PAGE
──────

The filament snubber capacitors are 1 uF Z5U 50V axial caps from Mouser (the bag they are in said 80-C430C105M5U). They are mounted flush to the printed wiring board (PWB) and the soldering time was kept short. On the right picture you can see a cotton thread from the Q-Tip I used to clean the flux off after soldering. 1 uF caps on all 4 tube filaments may be a bit better, but I'm starting to get low on my supply of 1 uF ceramics. Next time I order these caps, I'm buying a larger lot. These solder joints look better in real life than what the photos show.

Here is the big picture.

Listening to the amp afterward showed that the tweeter noise was 100% gone and there was still some low midrange/bass buzz/hum noise coming out. The sound was much more pleasant with the snubbers installed. The sound stage had a bit more depth than before. Occasionally there I could hear some brightness that I'd like to track down and fix.

The HV snubber also seems to have reduced, but not eliminated, the pop you get when the power is turned off.

Update: Originally, only two of the tubes have snubbers across them. When I had my amp open for more B+ capacitor mods, I added 1 uFs across the remaining two tubes.

HV Snubber Version 2
Last update 20-Feb-05

I found a slightly better snubber to use:

First we keep the 0.01 uF across the HV secondary. This cap needs to be a 2 to 3 kV ceramic or a 400 to 600V film. The ceramic needs to be higher voltage to keep it from cooking. The films don't get near as hot.

Next, on the tube side of the 0.01 uF, we add a 0.1 uF (400V or 630V film). From the other side of the 0.01 uF, we add a 620 ohm 1/4 resistor to the free leg of the 0.1 uF.

Last, after ohming for shorts, put a pea sized spot of silicon based glue to hold the capacitors in place. I glued my 0.1 uF to C8, the B+ aluminum.

Tube Filament Inrush Balancing
Last update 12-Feb-05

I have heard that some people can see the tube filaments come up from left to right on a cold amp (power cord is on the left.) I was also told that the filament in the tube closest to the power transformer fails most often at power up. This happens because the resistance of the circuit card traces limit the inrush to the last tubes, but the first tube doesn't get this benefit.

We can reduce this issue.

──────

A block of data
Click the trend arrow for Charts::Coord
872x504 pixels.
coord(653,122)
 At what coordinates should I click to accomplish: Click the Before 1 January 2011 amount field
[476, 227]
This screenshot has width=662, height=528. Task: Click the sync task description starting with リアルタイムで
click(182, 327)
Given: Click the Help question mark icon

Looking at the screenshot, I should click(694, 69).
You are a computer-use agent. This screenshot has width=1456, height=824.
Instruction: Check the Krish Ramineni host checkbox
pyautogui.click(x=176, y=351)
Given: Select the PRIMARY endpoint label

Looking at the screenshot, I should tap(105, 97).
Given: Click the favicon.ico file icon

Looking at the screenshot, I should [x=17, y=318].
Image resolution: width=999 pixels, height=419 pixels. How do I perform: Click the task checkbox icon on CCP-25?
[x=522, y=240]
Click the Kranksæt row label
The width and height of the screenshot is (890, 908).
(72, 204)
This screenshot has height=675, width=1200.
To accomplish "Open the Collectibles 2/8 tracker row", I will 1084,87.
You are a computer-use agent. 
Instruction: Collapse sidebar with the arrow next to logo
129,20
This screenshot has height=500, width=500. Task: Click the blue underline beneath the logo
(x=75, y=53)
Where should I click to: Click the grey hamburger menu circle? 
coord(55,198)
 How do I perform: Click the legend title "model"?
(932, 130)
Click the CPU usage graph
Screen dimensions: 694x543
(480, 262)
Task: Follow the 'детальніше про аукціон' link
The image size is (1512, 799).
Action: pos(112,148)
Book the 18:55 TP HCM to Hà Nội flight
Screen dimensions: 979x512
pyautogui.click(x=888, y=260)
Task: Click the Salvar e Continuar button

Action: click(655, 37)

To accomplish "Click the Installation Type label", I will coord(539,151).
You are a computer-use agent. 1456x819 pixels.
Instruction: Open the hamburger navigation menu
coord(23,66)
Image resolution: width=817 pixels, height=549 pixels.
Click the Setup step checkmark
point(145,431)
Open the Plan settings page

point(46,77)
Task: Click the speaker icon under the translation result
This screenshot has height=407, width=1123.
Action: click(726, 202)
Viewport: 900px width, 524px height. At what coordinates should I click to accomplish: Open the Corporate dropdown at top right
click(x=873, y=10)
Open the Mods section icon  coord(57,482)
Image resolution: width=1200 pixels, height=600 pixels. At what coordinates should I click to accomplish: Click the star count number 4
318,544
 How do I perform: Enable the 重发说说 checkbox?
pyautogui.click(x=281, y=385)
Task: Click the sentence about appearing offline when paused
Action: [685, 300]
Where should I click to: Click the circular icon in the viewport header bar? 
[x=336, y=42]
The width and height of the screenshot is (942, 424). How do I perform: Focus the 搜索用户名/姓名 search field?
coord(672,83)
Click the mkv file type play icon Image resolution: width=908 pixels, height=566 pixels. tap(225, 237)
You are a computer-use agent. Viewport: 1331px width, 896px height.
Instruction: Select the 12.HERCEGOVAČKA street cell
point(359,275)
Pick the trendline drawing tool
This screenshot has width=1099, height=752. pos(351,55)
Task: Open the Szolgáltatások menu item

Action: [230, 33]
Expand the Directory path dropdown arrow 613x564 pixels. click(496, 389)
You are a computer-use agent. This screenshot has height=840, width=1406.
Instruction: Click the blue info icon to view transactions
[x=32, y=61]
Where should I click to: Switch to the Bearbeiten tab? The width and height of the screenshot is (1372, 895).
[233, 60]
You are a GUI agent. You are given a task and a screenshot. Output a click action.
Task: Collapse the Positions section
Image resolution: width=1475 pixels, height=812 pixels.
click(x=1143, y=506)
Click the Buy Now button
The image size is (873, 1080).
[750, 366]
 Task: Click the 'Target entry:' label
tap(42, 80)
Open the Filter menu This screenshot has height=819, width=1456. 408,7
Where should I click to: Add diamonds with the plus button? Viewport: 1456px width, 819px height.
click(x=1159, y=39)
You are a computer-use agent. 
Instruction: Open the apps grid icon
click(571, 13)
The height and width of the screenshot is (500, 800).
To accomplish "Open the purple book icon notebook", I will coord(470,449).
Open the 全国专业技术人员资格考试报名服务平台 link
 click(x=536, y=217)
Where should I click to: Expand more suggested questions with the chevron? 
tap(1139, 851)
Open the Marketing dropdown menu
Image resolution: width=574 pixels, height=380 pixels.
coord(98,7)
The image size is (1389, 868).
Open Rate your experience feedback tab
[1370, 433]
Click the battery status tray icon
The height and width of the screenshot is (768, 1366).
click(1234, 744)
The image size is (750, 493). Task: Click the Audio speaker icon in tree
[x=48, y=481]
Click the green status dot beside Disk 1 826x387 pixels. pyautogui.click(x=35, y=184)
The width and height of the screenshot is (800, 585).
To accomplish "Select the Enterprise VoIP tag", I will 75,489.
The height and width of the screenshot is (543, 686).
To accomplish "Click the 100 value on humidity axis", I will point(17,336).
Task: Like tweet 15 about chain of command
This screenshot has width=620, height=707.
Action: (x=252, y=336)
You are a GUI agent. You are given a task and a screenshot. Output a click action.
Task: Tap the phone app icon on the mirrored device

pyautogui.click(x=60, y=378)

──────

TASKS TO PERFORM
1. Reproduce the passage of the amplifier snubber notes from "Next, on the" up to and including "get this benefit.".
2. Write the next part of the amplifier snubber notes, picking up after their final sentence.

TASK ANSWERS
1.
Next, on the tube side of the 0.01 uF, we add a 0.1 uF (400V or 630V film). From the other side of the 0.01 uF, we add a 620 ohm 1/4 resistor to the free leg of the 0.1 uF.

Last, after ohming for shorts, put a pea sized spot of silicon based glue to hold the capacitors in place. I glued my 0.1 uF to C8, the B+ aluminum.

Tube Filament Inrush Balancing
Last update 12-Feb-05

I have heard that some people can see the tube filaments come up from left to right on a cold amp (power cord is on the left.) I was also told that the filament in the tube closest to the power transformer fails most often at power up. This happens because the resistance of the circuit card traces limit the inrush to the last tubes, but the first tube doesn't get this benefit.

2.
Run a #22 wire from the first tube's pin 4 (filament) to the last tube's pin 4. Then run a separate #22 wire from the first tube's pin 5 (filament) to the last tube's pin 5 to beef up the filament traces. Lightly twist these wires (about 2 turns between each tube). Use one color wire for 4 and a different color wire for 5. IF YOU DO THIS WRONG AND GET 4 HOOKED TO 5, YOU'LL COOK YOUR POWER TRANSFORMER AND/ OR THE PWB! Triple check your wiring for shorts and that pin 4 goes only to pin 4 etc.

If you really want to do this right, when running the wire, cut back the insulation at each tube and make a solder joint at each filament. For me, that's just too much work.

Adding an Ultra Fast Diode in Series With the Diode Bridge.

A standard recovery diode can remain a short for several microseconds after the transformer voltage drops below the B+ capacitor. During this time current flows the wrong way in the diode until the diode "recovers" its ability to block voltage. When it does recover, the parasitics of the transformer tend to ring and radiate noise because of the reverse current flow. By changing the diode to an ultrafast diode, we can sometimes cut the unwanted noise energy a factor of 100 or more.

The K-12M uses a full wave bridge to change the AC from the transformer into the B+ voltage. If we put just one ultrafast diode between the standard full wave bridge and the B+ capacitor, we get the full benefits of ultrafast rectification. We only have to buy one ultrafast diode to do this. It wouldn't be too hard to replace the entire bridge with ultrafast diodes, but I want to prove a point here and show again only one diode is needed.

First you have to make an 1/8 cut in the B+ trace between the first cap and the diode bridge. I like to make a few cuts with the Xacto Knife and then put some solder on the area to be lifted out. The heat from the solder makes the trace come up easier. Before installing the diode, clean any flux and metal off the cut. Before you go much further, chase down all the metal flakes you just made cutting the trace and keep them out of the transformer and other circuitry.

This isn't a first class job, but it works. It ohmed open and I didn't cut my fingers or any other parts! When you wet the cut with acetone/ alcohol, you can see that there is no metal between the two traces. The white specs you see in the cut are scratches in the fiberglass, not metal particles.

Next lay a UF1007 (or UF4007) across the cut as shown and clean all the new flux off. The diode must be flush against the PWB.

First the BEFORE Picture. Notice the jagged waveform on the 50V transformer lead. The jagged slopes on the transformer windings easily couple energy into adjacent circuits.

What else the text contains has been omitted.